Thereafter, by subsequent order dated July 25, 1973, the district court, through the managing judge, permanently enjoined defendants from making available state-owned textbooks “to any private school in Mississippi which engages in discrimination of any kind or character based on race, creed, color, or national origin.” The court ordered the establishment of a certification procedure approving a “Certification and Background Information” form which defendants were directed to require each private school to complete and file with the State Textbook Purchasing Board (Board). As a concomitant part of the certification procedure, the Board was directed to promptly determine the eligibility of private schools applying for state-owned textbooks during the 1973-74 school year. Additionally, consistent with the decision of the Supreme Court in Norwood, the July 25 order provided for judicial review by which a party aggrieved by the Board's final administrative decision might bring the issue of a school’s eligibility for an adversary hearing before this federal district court.

Upon the completion of the state certification procedure, the Board approved 24 schools to which plaintiffs initially filed objections.
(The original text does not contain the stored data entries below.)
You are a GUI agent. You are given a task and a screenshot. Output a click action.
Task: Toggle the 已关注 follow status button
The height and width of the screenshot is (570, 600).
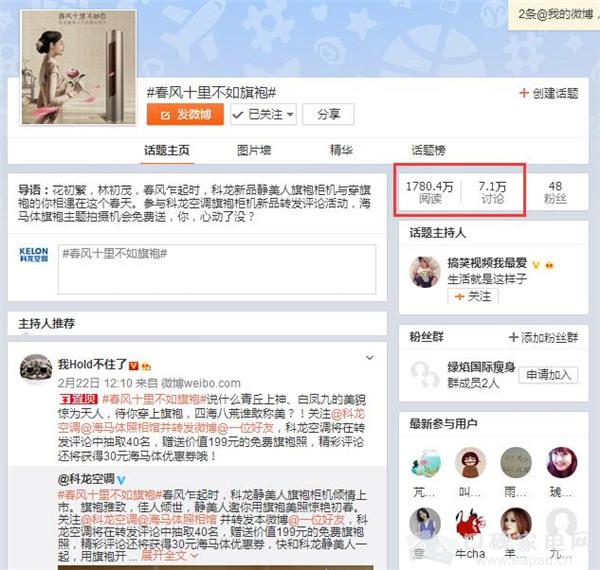263,114
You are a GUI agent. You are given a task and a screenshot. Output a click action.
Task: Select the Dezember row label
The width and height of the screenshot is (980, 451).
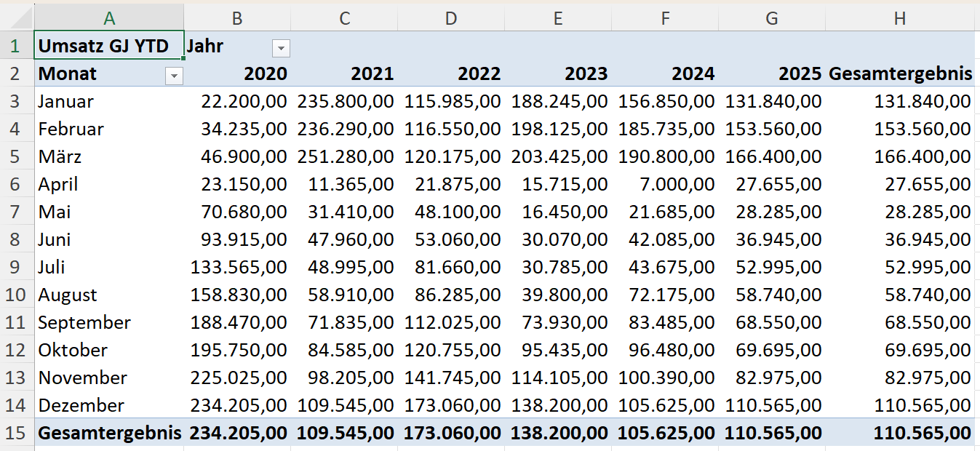tap(81, 405)
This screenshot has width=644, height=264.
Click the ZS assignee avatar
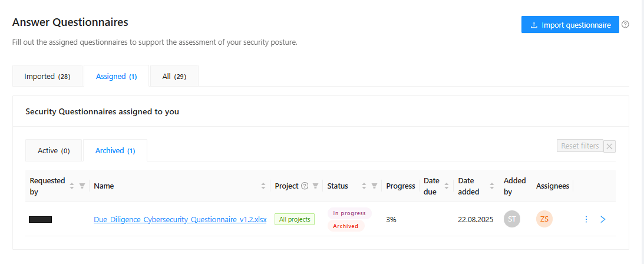[x=544, y=219]
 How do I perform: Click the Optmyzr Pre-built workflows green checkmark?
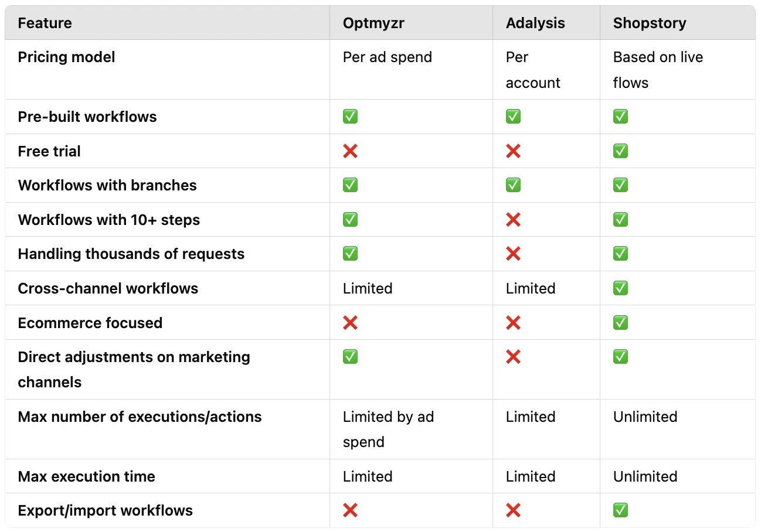(x=350, y=117)
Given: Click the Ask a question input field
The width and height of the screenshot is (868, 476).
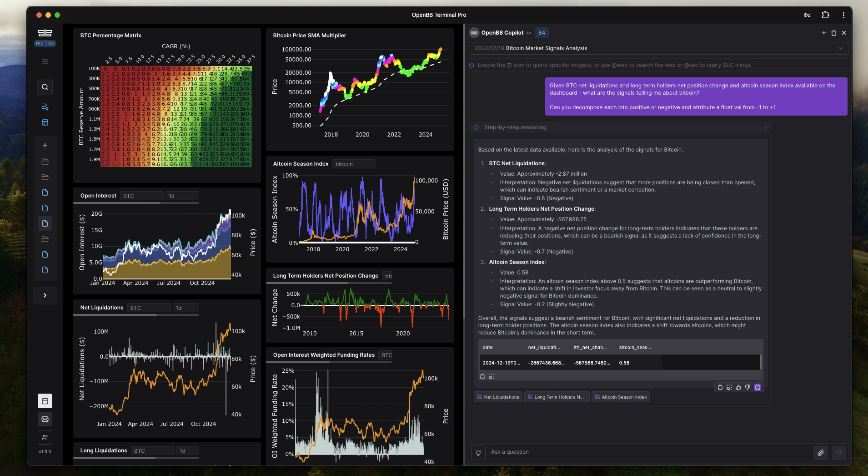Looking at the screenshot, I should (x=646, y=452).
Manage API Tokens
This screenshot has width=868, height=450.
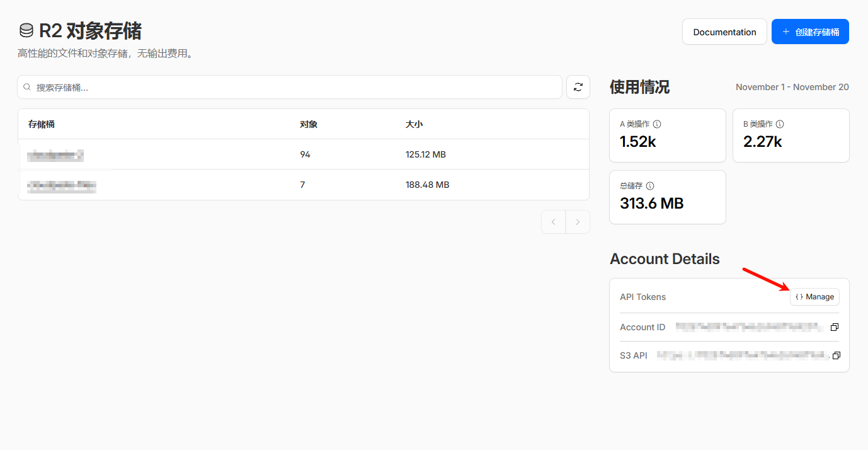pos(814,297)
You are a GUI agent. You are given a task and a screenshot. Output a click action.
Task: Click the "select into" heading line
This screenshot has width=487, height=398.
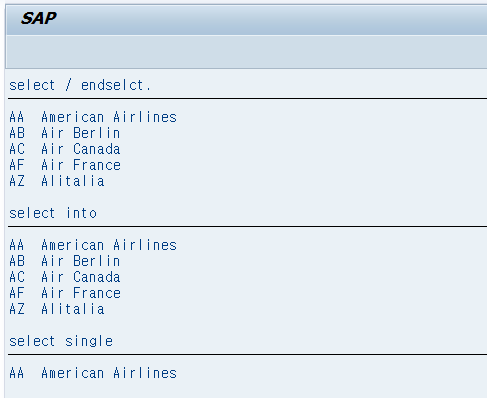[53, 213]
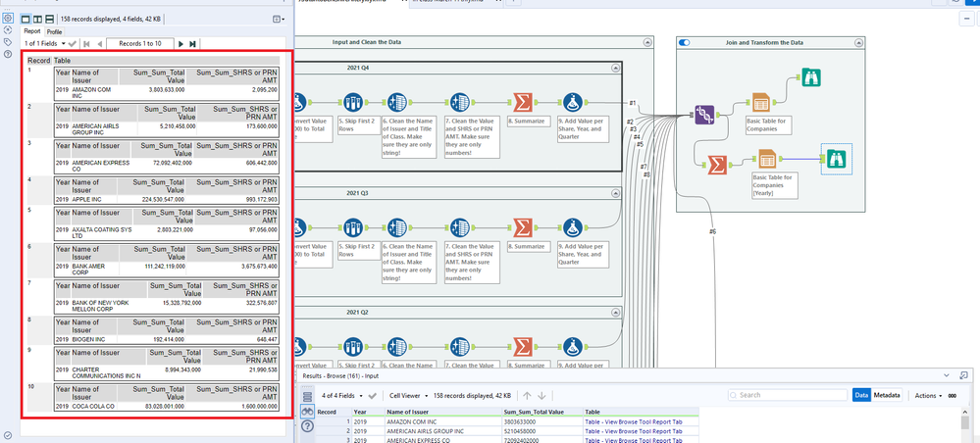The width and height of the screenshot is (980, 443).
Task: Collapse the 2021 Q4 container
Action: 615,68
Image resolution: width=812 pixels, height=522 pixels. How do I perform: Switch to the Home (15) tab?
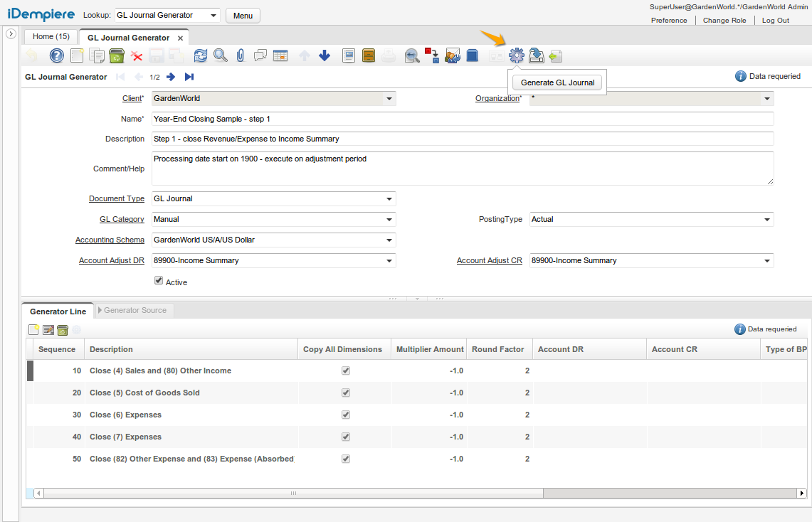51,36
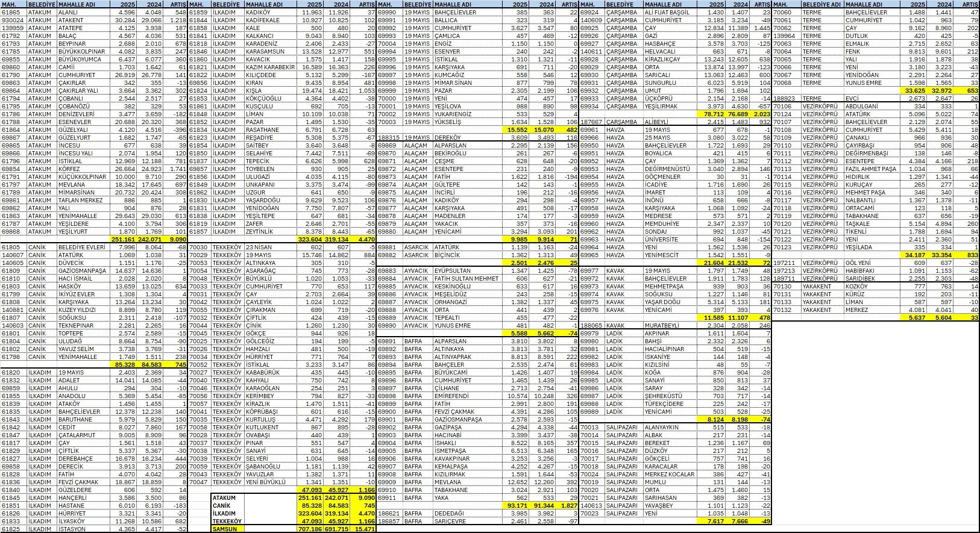Select the MERKEZ KOCALAR Salıpazarı cell
This screenshot has height=533, width=980.
pos(669,474)
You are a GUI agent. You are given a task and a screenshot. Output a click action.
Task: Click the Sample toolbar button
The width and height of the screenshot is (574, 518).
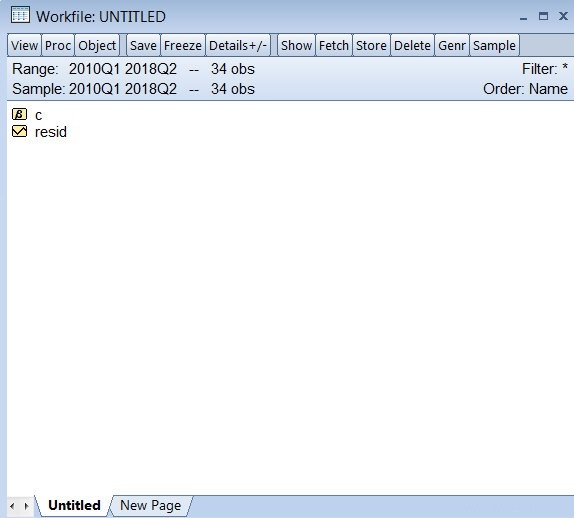point(494,45)
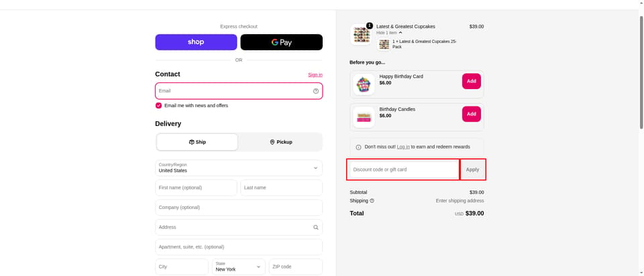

Of that number, only 7 schools now remain before the court for determination of their state-owned textbook eligibility. 2

Evidentiary hearings have been conducted for' each of the private schools at issue, and the court is obliged to make a school-by-school determination of whether they must be found to be racially discriminatory and not entitled to textbook assistance or whether they qualify for such aid under Norwood’s rationale.

The ultimate issue for resolution is, of course, whether a particular private school has a racially discriminatory admissions policy, bearing in mind that Norwood refused to imply “a finding that all private schools alleged to be receiving textbooks aid are in fact practicing restrictive admission policies.” 413 U.S. at 471, 93 S.Ct. at 2813, 37 L.Ed.2d at 734-735. In these proceedings on remand, we are surely not called upon to issue a “blanket condemnation” of- all private schools requesting textbook aid. Implicit in this approach is a requirement that plaintiffs bear the burden of establishing at least a prima facie case against each challenged school, in which event the whole evidence must be evaluated to reach correct determinations.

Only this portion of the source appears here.